Friday, June 15, 2018

Abinadi: Pointing the Way to Christ Through Isaiah - Book of Mosiah, Chapter Fourteen (Mosiah 14)

You can access the entire chapter at the following link: https://www.lds.org/scriptures/bofm/mosiah/14?lang=eng

To add power to his testimony of the coming Messiah, Abinadi—like Nephi and Jacob in earlier parts of the Book of Mormon—quotes the great Old Testament prophet Isaiah (the entirety of Isaiah 53). Abinadi is trying to show his detractors (King Noah and his priests), with no room for doubt, that the covenant they have with the Lord goes far deeper than a set of rules they can twist to rationalize their evil deeds. Ultimately, judgment is the Lord’s, not theirs. 

The covenant is tied to a Savior whose triumph over death and sin will qualify Him to exercise perfect judgment in the case of each man and woman. The Savior will triumph over sin in two ways. First, He never gives in to temptation. This qualifies Him to be able to accomplish the second triumph—to suffer the pain of others’ sins voluntarily so that He can remove the burden that sin places on all other people. But, the burden is only lifted if those people repent and are willing to turn to Him and actually recognize Him as their Savior.

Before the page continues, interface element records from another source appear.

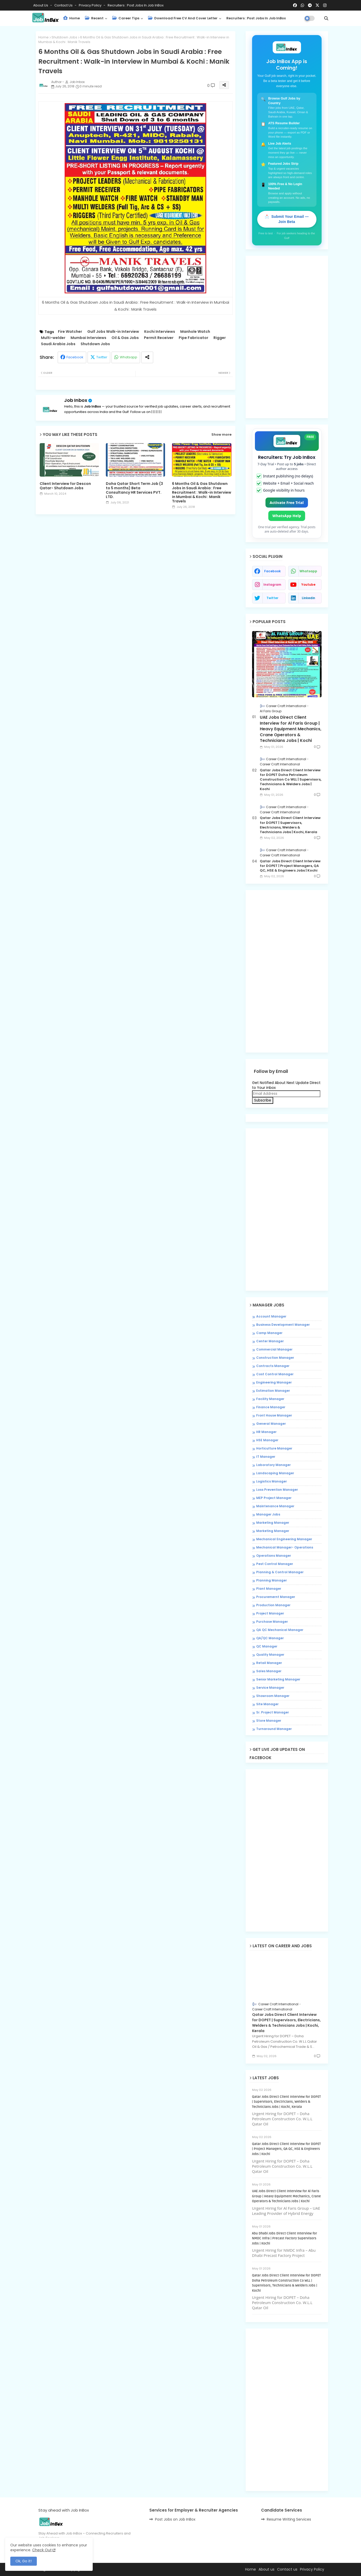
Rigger (219, 337)
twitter (272, 598)
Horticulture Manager (274, 1448)
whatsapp (308, 571)
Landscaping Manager (275, 1473)
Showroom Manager (272, 1696)
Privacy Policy (90, 5)
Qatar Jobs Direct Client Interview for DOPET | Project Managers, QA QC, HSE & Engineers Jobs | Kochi (290, 866)
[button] (326, 18)
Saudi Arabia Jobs (58, 344)
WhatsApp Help (286, 515)
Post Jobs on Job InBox (175, 2519)
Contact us (63, 5)
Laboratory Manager (273, 1465)
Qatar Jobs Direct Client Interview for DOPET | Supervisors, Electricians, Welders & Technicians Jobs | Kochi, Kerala (290, 825)
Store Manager (268, 1721)
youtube (308, 584)
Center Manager (270, 1341)
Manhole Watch (195, 331)
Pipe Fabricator (193, 337)
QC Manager (266, 1646)
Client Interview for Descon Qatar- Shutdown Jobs (65, 486)
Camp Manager (269, 1333)
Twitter (101, 357)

As Isaiah’s prophecy tells us, many (perhaps most) of the people among whom Jesus lived and moved ultimately could not sufficiently humble themselves to appreciate that this person held the key to their redemption and happiness, and that their acceptance of Him was so much more important than obtaining or maintaining any earthly status or possession. The prophecy says that Jesus will be “despised and rejected of men; a man of sorrows, and acquainted with grief; and we hid as it were our faces from him; he was despised, and we esteemed him not” (verse 3).

As part of the Lord’s perfect plan, Jesus didn’t necessarily look the part to our natural eyes. Isaiah says that “he hath no form nor comeliness; and when we shall see him there is no beauty that we should desire him” (verse 2).

There is a clear double meaning here. In addition to testifying of Christ’s coming,  Abinadi (through Isaiah’s words) is giving his captors and tormentors one last chance to realize that they are making the same mistake with him that Christ’s persecutors will make almost 200 years later. Noah and his priests see Abinadi as a troublemaker emerging from the margins of society, with no advantage in his earthly appearance or status to give them pause about treating him so wretchedly. Abinadi, of course, does not pretend to be the Messiah, but his own situation is a “type” or example that does help point to the injustice that Christ will suffer later.

As the prophecy continues, Abinadi (again, through Isaiah’s words) explains why the Father is willing to have His Son sacrificed for others. And this also gives us some insight into the reason for Abinadi’s own sacrifice. In the bigger picture, by allowing Jesus to suffer and die for all by making “intercession for the transgressors,” the Lord’s “righteous servant shall justify many, for he shall bear their iniquities” (verses 11-12). With this perspective, the wicked who subject Jesus (and Abinadi) to an unjust death are souls to be pitied, because they are completely missing that the person who can save them is the very one they are ridiculing and torturing. By the same token, Jesus (and Abinadi) will receive “a portion with the great” because he made “intercession for the transgressors” and he “hath poured out his soul unto death” (verse 12).